## Set problem
Please retype the lines of the data below, starting at the line that contains "Click the up-triangle" and ending at the line that contains "1316x915 pixels. pos(86,561)", including both. Leave the pictures out of your answer.

## Provided data
------------------------
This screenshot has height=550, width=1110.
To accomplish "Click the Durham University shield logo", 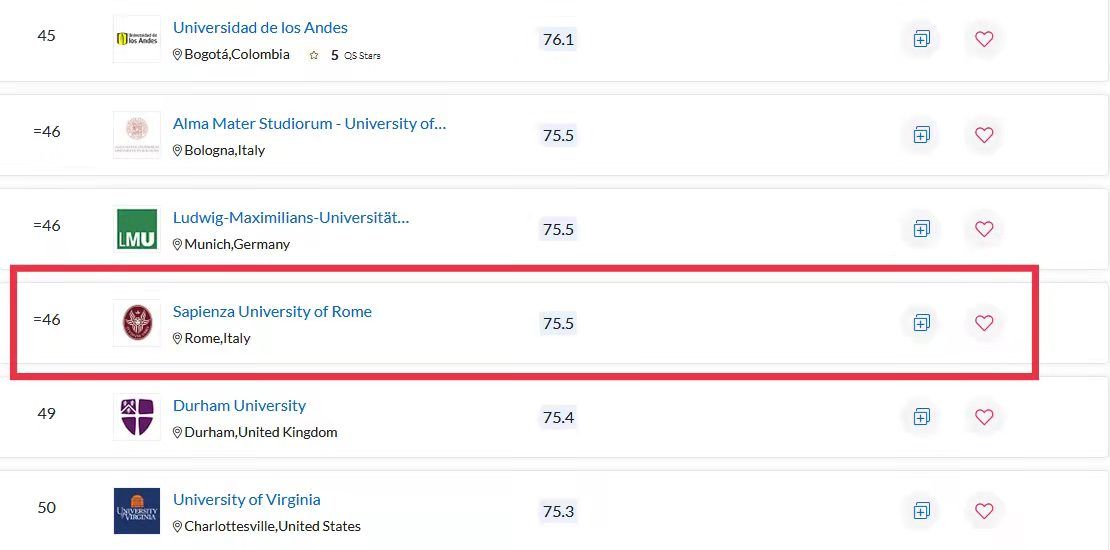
------------------------
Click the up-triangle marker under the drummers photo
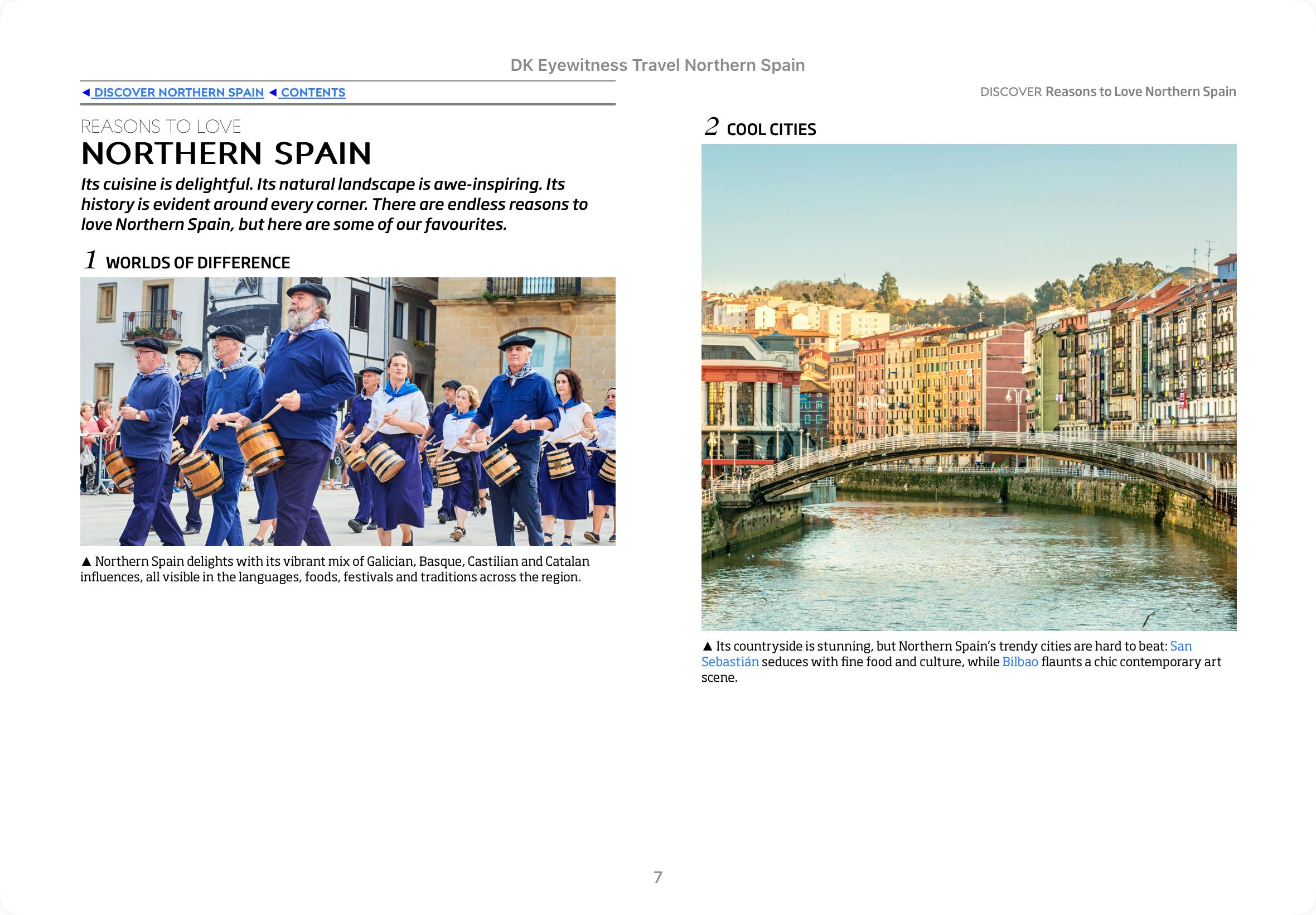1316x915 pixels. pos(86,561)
------------------------
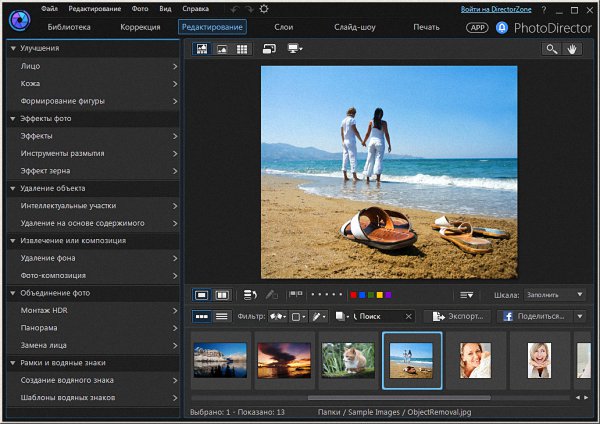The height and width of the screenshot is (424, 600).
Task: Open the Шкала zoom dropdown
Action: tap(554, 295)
------------------------
## Task answer
Click the up-triangle marker under the drummers photo
1316x915 pixels. pos(86,561)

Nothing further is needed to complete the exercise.